Here is my problem with the article: It has the title of a magna opus. The article has a title that suggests content that is expansive and authoritative, containing both rigorous theory and seminal empirical research. This article is not at all deserving of such a title, and I cannot think of a single neuroscientist I know that would put such a title on even their most ambitious work, much less this loosely thought out treatment.

It is, frankly, embarrassing. Even in 2011.

It was an introductory article written for private foundation that gives out research grants.

Title was fine. Why it was posted to HN is different question.

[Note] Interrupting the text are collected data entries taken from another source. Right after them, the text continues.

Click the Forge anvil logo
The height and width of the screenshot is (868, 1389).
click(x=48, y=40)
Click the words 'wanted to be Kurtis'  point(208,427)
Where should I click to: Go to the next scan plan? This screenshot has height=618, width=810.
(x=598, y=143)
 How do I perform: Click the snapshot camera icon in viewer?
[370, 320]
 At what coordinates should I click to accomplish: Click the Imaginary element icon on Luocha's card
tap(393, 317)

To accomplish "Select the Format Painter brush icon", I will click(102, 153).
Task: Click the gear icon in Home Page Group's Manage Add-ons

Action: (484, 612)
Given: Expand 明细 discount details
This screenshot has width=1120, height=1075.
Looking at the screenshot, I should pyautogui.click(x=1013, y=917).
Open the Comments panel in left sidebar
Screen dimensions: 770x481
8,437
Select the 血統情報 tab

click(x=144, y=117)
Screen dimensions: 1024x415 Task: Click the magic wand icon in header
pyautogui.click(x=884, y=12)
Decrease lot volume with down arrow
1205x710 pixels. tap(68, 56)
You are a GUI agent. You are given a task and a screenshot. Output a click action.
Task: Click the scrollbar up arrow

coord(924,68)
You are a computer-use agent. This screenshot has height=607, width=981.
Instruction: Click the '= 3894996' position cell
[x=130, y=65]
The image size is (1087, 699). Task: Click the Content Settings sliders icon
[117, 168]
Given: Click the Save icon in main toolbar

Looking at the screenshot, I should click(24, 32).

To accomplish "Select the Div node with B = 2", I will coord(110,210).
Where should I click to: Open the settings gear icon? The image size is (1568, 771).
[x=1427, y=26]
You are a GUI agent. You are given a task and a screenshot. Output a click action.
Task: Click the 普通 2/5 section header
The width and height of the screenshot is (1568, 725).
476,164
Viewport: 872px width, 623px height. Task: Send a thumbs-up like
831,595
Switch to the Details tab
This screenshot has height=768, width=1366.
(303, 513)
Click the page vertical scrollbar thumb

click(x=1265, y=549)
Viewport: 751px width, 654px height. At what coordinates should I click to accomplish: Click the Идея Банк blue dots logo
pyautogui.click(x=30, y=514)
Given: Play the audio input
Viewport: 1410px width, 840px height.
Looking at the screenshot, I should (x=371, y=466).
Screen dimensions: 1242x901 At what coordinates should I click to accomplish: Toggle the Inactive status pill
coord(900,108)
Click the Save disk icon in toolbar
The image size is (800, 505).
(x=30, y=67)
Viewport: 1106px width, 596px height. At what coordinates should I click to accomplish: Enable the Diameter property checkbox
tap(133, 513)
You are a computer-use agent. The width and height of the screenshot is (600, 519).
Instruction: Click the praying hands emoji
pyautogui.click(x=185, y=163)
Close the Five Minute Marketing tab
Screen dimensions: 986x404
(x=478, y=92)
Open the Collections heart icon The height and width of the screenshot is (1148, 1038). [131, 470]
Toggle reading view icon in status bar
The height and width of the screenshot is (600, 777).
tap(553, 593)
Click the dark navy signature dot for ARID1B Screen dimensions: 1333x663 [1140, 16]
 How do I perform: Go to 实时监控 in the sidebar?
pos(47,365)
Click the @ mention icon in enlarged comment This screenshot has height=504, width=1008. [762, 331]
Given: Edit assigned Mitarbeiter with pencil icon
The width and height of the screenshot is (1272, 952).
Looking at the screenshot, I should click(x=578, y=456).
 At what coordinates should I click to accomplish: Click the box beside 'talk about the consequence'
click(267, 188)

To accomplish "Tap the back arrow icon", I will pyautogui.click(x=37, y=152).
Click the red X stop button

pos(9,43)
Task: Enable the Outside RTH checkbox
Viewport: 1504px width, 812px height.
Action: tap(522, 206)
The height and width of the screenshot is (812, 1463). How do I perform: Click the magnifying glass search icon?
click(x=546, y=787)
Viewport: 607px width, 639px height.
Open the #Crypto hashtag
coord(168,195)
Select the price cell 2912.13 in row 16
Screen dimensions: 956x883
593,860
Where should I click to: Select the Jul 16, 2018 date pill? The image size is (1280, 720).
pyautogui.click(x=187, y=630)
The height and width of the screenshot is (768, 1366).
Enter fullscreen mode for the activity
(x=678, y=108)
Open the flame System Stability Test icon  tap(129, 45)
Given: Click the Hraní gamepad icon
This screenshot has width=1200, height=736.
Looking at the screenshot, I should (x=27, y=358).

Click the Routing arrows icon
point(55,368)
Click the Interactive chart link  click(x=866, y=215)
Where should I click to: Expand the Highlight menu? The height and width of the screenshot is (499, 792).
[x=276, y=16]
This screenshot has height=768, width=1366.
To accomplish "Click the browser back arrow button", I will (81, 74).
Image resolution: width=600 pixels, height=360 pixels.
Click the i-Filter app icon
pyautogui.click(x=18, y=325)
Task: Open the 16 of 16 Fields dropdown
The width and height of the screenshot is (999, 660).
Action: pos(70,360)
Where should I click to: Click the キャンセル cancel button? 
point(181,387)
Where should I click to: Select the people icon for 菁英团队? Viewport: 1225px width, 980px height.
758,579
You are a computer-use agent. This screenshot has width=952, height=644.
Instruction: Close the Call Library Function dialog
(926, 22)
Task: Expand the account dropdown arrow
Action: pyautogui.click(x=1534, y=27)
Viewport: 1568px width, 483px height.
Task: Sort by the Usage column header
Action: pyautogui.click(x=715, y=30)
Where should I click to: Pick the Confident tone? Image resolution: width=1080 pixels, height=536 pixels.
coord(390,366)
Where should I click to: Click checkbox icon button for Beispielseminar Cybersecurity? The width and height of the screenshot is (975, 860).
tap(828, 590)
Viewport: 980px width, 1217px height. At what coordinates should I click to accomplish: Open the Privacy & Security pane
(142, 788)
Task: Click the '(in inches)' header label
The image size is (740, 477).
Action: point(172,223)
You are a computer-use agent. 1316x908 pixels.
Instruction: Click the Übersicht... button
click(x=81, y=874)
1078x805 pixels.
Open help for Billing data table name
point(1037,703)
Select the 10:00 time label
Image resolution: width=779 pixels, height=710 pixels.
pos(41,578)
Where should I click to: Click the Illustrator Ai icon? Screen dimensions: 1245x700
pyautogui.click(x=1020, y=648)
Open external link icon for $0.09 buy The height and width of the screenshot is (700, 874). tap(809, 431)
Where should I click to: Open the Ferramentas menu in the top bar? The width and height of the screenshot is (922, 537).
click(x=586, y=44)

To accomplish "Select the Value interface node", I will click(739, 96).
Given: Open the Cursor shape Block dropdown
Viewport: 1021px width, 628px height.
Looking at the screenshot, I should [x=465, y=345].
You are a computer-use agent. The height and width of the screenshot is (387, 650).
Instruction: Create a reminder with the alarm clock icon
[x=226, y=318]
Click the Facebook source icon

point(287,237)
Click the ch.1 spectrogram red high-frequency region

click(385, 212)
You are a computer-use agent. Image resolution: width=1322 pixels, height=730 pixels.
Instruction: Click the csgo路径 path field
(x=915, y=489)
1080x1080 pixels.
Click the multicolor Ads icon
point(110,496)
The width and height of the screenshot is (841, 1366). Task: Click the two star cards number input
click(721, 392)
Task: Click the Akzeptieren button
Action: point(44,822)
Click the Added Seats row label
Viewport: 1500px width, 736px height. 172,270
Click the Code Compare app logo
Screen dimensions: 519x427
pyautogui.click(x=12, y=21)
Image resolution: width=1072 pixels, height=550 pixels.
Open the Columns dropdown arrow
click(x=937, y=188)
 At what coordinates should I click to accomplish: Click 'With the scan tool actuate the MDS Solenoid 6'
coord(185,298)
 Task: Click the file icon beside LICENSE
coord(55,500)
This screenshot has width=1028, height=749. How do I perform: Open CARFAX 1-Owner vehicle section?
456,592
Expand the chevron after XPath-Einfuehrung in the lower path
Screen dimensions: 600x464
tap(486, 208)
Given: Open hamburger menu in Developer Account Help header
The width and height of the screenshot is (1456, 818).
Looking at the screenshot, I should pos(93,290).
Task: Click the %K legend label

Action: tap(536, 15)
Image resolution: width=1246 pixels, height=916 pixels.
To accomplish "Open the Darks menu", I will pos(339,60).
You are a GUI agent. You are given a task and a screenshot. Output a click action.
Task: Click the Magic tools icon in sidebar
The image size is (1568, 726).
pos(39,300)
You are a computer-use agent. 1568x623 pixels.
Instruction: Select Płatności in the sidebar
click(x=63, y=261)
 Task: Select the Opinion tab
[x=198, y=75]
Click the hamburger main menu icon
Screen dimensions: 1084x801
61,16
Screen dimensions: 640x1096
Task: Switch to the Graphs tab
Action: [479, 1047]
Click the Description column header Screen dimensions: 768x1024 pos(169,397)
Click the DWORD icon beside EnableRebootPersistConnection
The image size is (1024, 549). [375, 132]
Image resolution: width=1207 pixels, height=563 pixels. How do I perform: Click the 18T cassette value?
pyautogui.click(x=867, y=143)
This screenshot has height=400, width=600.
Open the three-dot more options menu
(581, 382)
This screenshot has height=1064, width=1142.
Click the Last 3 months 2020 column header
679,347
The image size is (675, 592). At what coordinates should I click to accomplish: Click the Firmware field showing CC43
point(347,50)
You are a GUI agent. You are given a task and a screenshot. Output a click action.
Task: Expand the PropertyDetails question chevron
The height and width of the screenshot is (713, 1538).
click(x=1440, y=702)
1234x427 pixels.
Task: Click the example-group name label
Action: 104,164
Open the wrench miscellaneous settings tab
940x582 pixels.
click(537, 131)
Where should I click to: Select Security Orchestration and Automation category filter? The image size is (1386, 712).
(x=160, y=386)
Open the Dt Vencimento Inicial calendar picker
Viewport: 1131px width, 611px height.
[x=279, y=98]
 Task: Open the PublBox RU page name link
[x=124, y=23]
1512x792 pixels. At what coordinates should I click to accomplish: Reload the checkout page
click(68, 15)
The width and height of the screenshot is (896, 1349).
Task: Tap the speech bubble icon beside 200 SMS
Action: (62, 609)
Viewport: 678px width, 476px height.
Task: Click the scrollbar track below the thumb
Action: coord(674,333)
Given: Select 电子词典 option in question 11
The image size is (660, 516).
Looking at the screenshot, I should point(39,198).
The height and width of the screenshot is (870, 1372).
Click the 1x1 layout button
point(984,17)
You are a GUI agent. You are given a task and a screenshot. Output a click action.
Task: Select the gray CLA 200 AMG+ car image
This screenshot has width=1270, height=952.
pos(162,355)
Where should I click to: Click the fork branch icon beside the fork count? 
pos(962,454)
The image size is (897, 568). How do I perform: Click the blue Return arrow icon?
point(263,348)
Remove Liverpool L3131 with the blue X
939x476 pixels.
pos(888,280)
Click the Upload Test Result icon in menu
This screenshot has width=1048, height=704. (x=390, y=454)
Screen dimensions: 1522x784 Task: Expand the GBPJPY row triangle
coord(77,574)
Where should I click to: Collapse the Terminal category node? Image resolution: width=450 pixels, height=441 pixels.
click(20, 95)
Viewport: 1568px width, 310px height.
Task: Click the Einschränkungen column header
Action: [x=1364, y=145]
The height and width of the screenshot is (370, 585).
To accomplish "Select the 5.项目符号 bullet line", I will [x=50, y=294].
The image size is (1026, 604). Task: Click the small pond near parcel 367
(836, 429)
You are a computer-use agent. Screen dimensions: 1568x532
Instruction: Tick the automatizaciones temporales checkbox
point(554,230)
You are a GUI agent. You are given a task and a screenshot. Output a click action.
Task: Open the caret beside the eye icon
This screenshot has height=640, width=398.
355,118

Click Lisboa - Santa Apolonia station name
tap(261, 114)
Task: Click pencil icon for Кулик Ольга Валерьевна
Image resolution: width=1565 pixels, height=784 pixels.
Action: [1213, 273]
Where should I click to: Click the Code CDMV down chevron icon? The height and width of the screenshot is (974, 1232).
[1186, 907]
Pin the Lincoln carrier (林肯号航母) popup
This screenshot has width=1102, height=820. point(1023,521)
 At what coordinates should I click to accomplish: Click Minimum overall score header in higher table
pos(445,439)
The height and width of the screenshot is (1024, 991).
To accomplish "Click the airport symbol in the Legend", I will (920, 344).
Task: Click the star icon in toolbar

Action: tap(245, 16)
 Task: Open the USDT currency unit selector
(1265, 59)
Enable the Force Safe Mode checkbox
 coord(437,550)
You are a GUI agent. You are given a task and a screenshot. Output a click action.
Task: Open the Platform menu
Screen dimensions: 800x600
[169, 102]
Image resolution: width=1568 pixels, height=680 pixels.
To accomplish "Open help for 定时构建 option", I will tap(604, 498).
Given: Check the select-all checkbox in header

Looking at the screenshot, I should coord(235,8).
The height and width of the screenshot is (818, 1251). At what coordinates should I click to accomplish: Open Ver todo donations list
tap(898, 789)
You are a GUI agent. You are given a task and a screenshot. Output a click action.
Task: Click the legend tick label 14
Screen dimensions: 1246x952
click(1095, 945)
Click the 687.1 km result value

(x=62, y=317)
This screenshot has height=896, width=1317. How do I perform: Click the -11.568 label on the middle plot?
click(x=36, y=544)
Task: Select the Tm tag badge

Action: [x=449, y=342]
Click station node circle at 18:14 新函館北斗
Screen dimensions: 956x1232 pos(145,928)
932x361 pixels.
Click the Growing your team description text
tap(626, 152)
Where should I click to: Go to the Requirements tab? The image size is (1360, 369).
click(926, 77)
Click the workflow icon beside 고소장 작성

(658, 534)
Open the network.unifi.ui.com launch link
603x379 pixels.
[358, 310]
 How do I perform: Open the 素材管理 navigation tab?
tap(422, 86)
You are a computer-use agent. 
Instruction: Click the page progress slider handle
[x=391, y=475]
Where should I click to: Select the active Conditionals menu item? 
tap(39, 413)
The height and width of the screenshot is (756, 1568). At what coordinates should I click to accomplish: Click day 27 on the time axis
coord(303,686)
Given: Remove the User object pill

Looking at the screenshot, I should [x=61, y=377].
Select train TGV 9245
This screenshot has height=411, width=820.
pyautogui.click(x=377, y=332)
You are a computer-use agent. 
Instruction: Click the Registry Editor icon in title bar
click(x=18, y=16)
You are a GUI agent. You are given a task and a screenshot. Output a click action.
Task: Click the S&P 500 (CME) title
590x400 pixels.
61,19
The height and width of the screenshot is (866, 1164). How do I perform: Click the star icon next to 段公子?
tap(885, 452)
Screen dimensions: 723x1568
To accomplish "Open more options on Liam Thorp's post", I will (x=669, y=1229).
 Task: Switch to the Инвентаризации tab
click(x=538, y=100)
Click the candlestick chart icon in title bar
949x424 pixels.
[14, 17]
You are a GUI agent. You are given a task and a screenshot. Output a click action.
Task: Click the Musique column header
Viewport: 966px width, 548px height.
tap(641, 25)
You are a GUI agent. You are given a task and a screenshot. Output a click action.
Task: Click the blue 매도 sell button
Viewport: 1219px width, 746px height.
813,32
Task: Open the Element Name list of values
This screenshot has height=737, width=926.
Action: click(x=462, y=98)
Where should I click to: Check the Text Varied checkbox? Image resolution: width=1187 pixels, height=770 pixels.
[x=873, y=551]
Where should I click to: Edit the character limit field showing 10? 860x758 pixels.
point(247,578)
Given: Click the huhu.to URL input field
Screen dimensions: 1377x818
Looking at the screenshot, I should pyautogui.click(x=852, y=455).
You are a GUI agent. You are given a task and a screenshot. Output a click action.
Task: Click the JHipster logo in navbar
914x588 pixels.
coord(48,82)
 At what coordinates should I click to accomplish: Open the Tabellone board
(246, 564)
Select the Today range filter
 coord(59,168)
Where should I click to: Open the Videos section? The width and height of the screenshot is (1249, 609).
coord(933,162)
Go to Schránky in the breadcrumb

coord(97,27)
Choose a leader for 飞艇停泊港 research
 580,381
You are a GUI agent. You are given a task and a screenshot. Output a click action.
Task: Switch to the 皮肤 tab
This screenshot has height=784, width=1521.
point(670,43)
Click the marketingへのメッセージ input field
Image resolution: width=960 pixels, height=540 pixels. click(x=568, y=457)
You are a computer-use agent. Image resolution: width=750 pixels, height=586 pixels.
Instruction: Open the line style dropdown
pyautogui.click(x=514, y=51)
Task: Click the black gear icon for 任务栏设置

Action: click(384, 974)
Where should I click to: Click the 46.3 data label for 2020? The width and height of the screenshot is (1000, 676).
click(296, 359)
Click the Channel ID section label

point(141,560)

If the context of the title is to capture the goals of the private funding foundation and the article's contents are to describe some potential avenues of investigation or outstanding problems, then that does make me reconsider my expressed opinion in the grandparent. Thanks for sharing.

Dave Touretzky's course Computational Models of Neural Systems should be checked out by anyone with the interest in the topic.

Lectures, assignments and matlab code are all available online: http://www.cs.cmu.edu/afs/cs/academic/class/15883-f15/

The readings page alone is a treasure trove of background text in computational neuroscience theory starting from 1970s.

In the 1900s, people used to think the mind (and body, in a way) worked like a steam engine. In part, the steam engine was used as the analogy because that was the nearest and most technologically advanced input/output closed system that was available. (And, importantly, that most people could grasp and talk about.)

Hence colloquialisms like I need to "let off steam" or "I am under so much pressure".

It turned out to be an analogy that was so far removed from reality, it was useless.

I wonder if we are making the same mistake with computers as we know them today?

"I really just need to reset and reboot, y'know."

From the Abstract: "...computational science 'is no more about computers than astronomy is about telescopes.'"

So when they say 'Computational' Neuroscience, they're not particularly referring to using computers, but analyzing neurological systems using computational analytical techniques.

A salient difference from astronomy is that computational neuroscience is typically concerned with describing neural systems in terms of information processing. Our principle technological example of an information processing system is the computer. So while there's a distinction between "computational" as (a) a tool used for analysis, (b) a methodology or model employed to describe a system, and (c) an statement about a property of the system under study, computational neuroscience refers to at least both ab and often abc. This isn't the case with astronomy, because we aren't typically using telescopes to study how stars bend and collect light like telescopes (although we of course sometimes do).

It's just an analogy.

Are you looking for the perfect metaphor?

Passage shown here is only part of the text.